▸ **TASK GOAL**:
Scan the records below for the line containing "The image size is (2576, 794)." and the line containing "Click the Feedback speech bubble icon". Copy both, plus every line between, exactly.

▸ **SOURCE MATERIAL**:
▶
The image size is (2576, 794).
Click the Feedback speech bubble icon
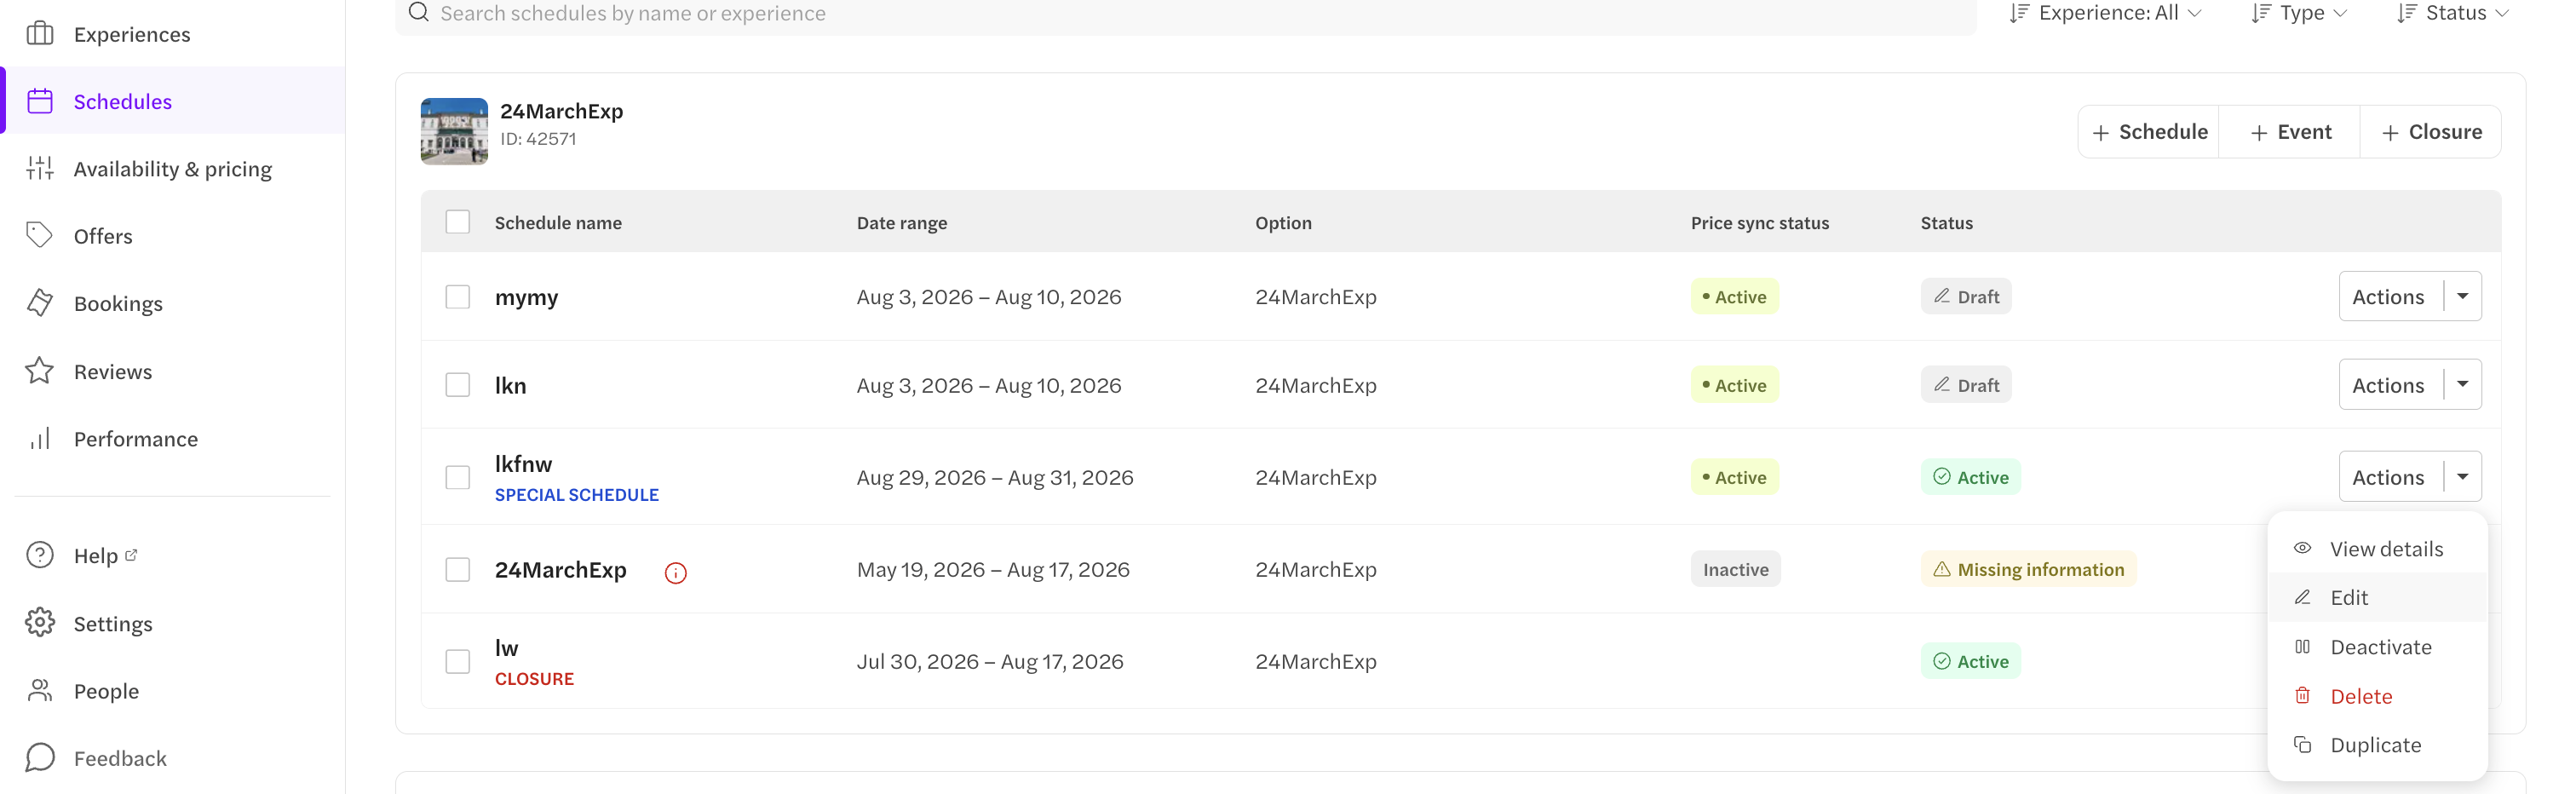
◀
▶
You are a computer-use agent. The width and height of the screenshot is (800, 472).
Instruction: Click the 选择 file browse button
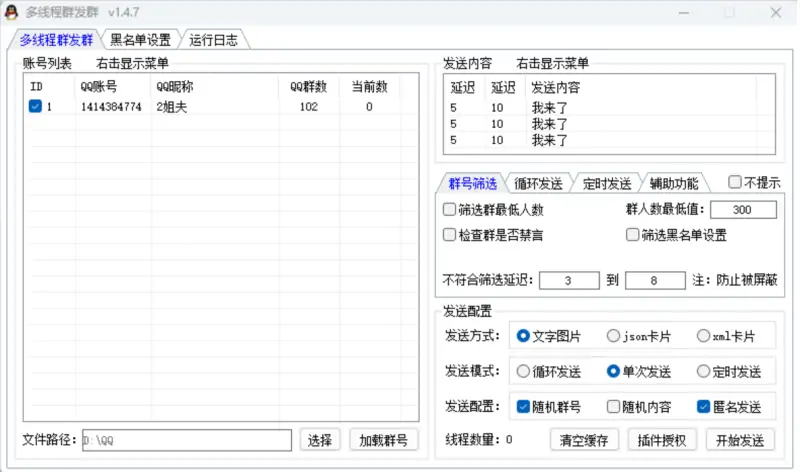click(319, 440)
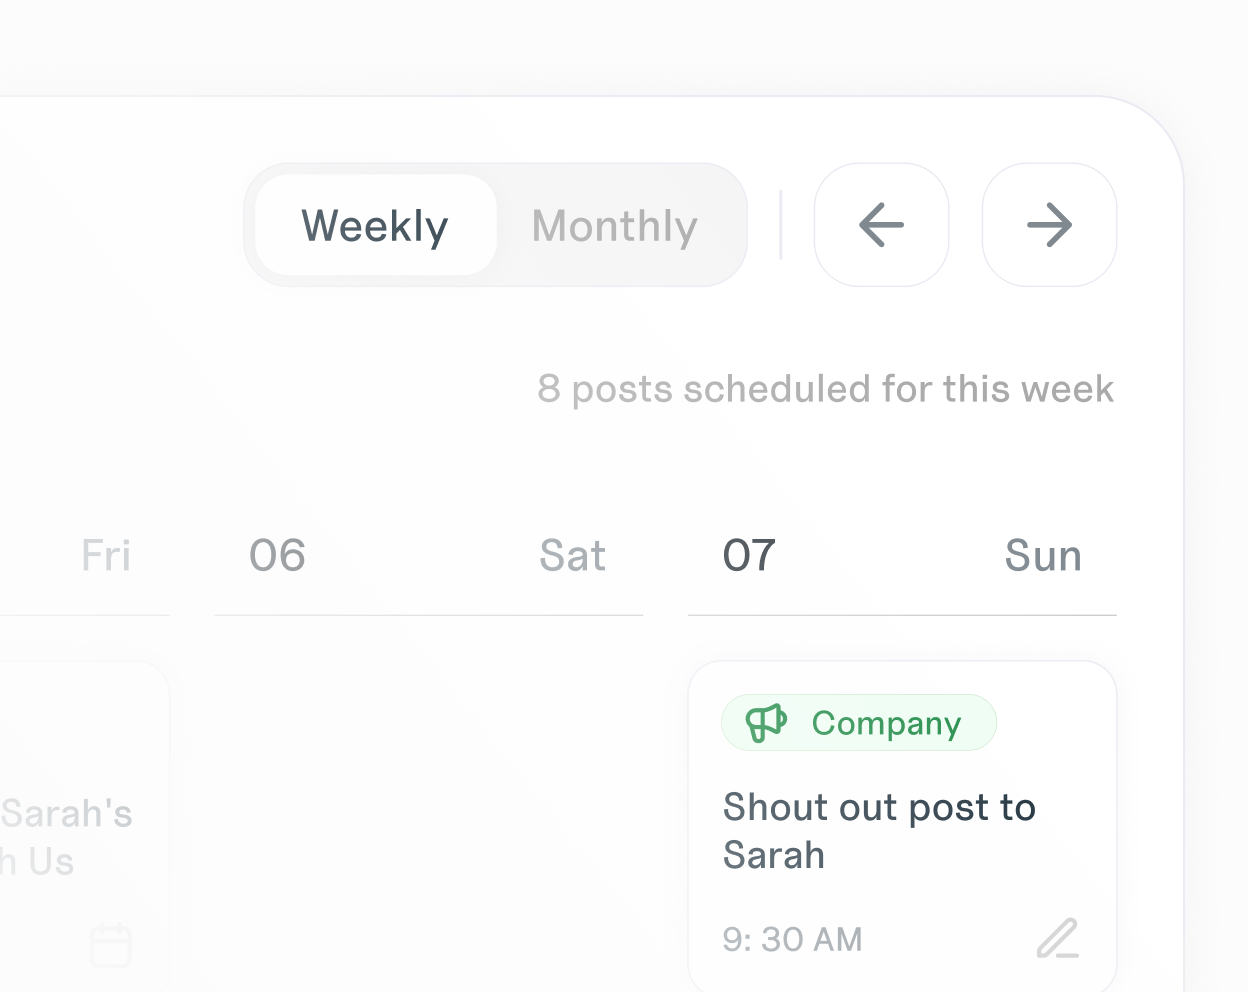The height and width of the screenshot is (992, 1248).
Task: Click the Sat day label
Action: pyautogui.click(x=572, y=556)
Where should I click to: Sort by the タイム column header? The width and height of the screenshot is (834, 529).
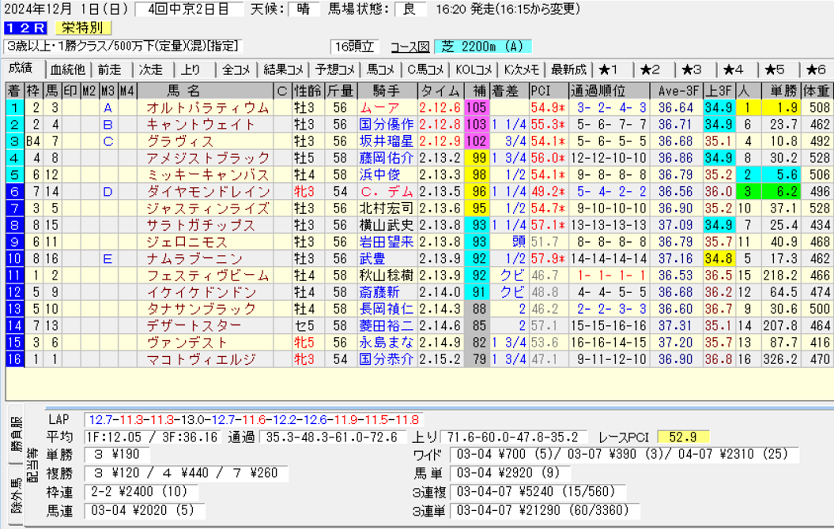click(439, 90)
◀
▶
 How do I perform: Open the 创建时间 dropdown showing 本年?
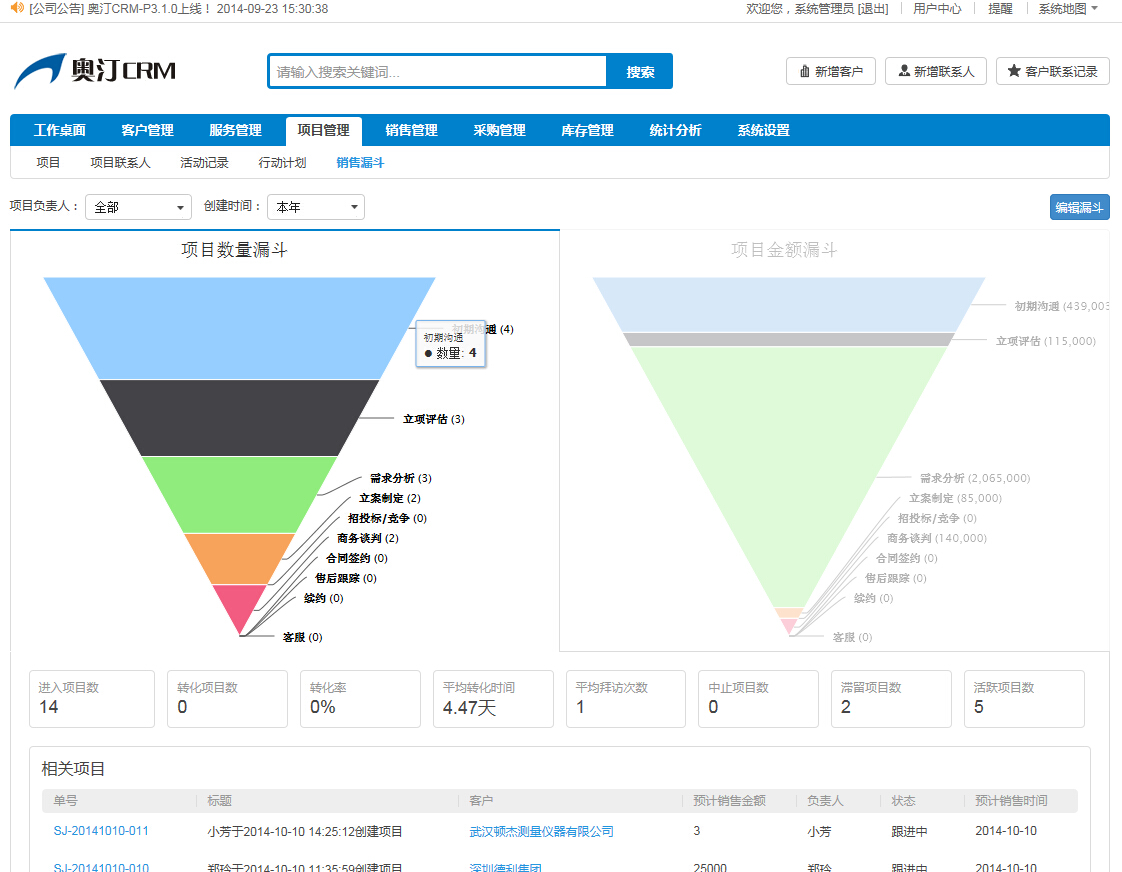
◀
▸ **SOLVED PROBLEM**:
The image size is (2576, 794).
Click the Feedback speech bubble icon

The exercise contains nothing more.